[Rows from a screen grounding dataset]
------------
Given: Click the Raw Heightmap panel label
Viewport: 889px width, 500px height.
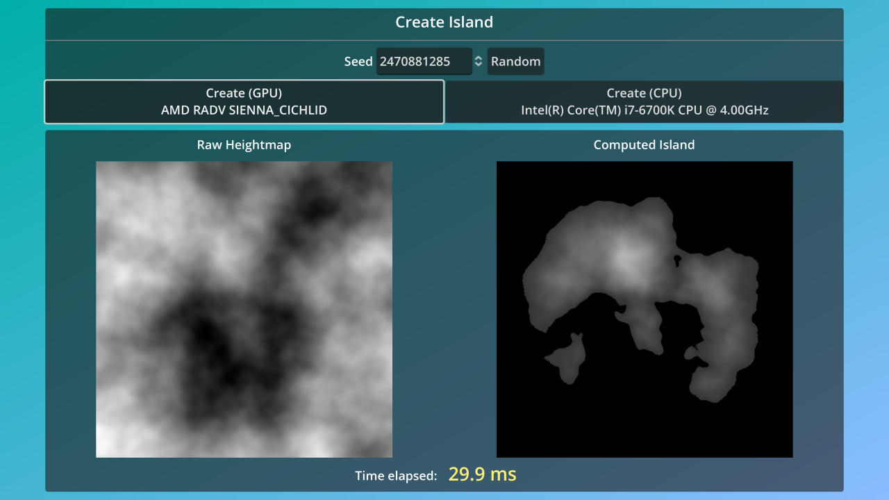Looking at the screenshot, I should pyautogui.click(x=244, y=144).
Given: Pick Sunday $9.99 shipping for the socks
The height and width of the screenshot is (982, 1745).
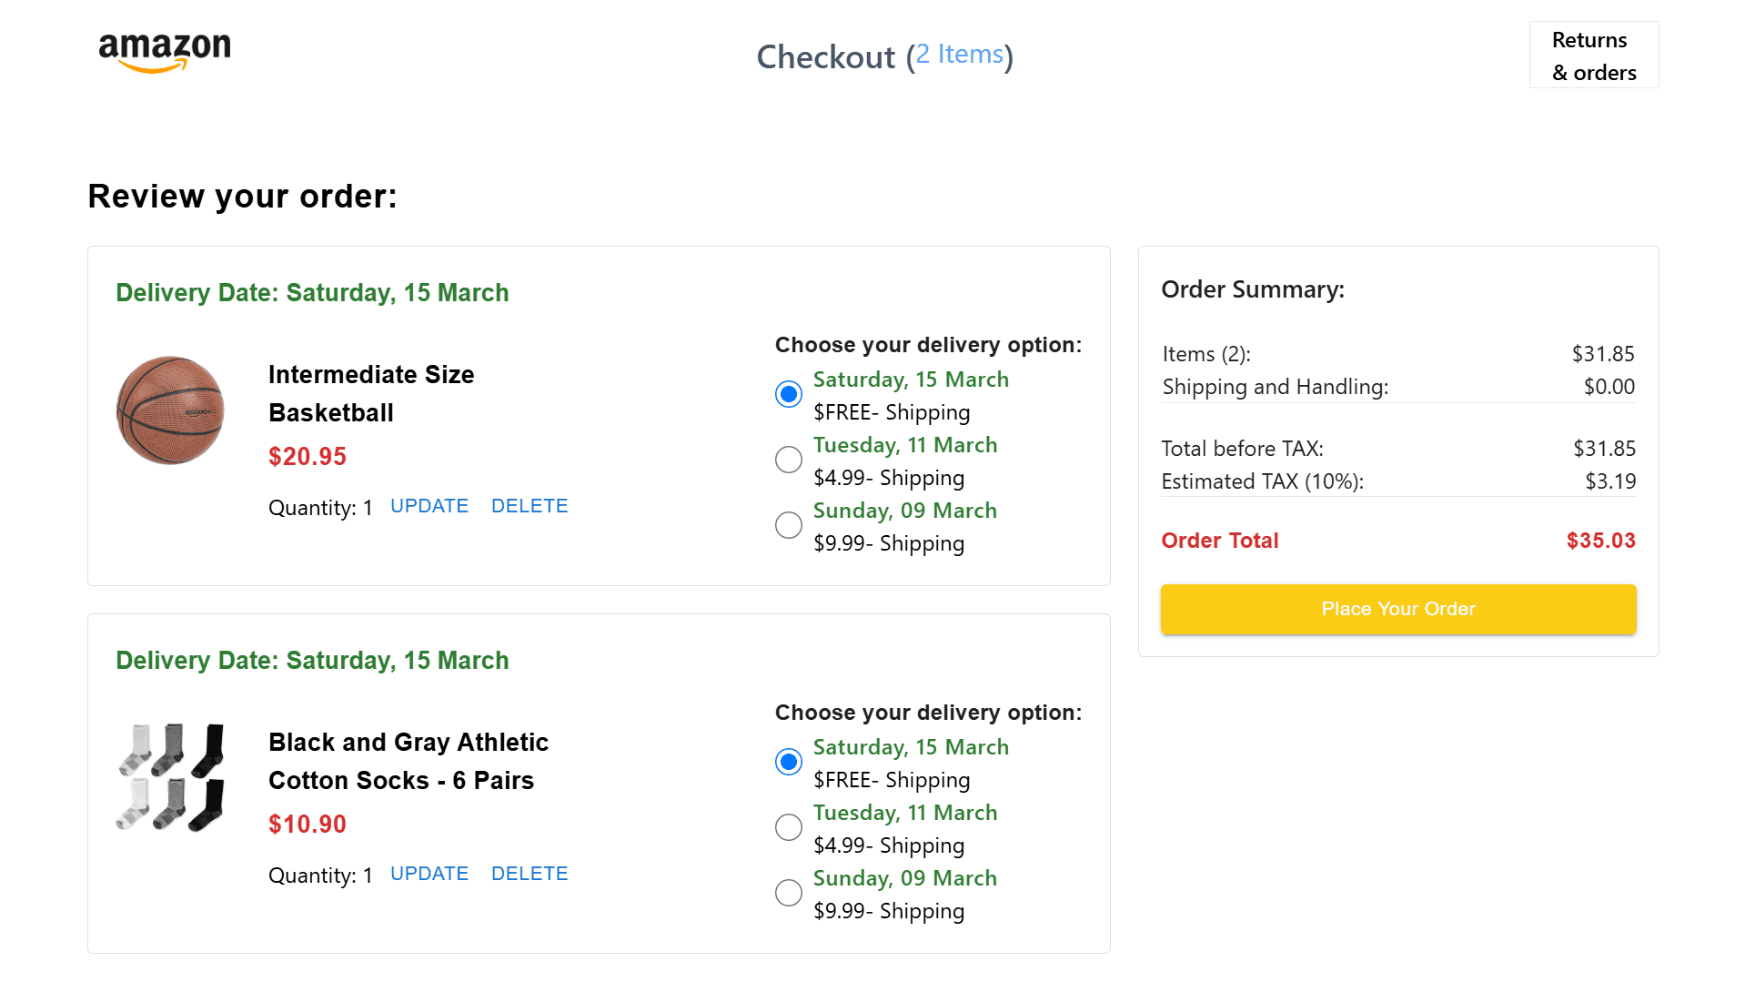Looking at the screenshot, I should click(x=789, y=893).
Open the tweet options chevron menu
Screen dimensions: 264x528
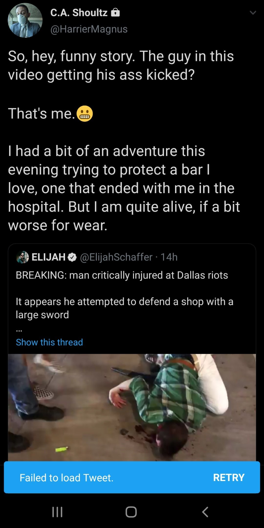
------------
• SET TASK
Please repeat every item above word for word, leaving out the pictures.

• CORRECT RESULT
Given: Click the Raw Heightmap panel label
Viewport: 889px width, 500px height.
Looking at the screenshot, I should pyautogui.click(x=244, y=144).
Given: Pick Sunday $9.99 shipping for the socks
The height and width of the screenshot is (982, 1745).
Looking at the screenshot, I should click(x=789, y=893).
Open the tweet options chevron menu
Screen dimensions: 264x528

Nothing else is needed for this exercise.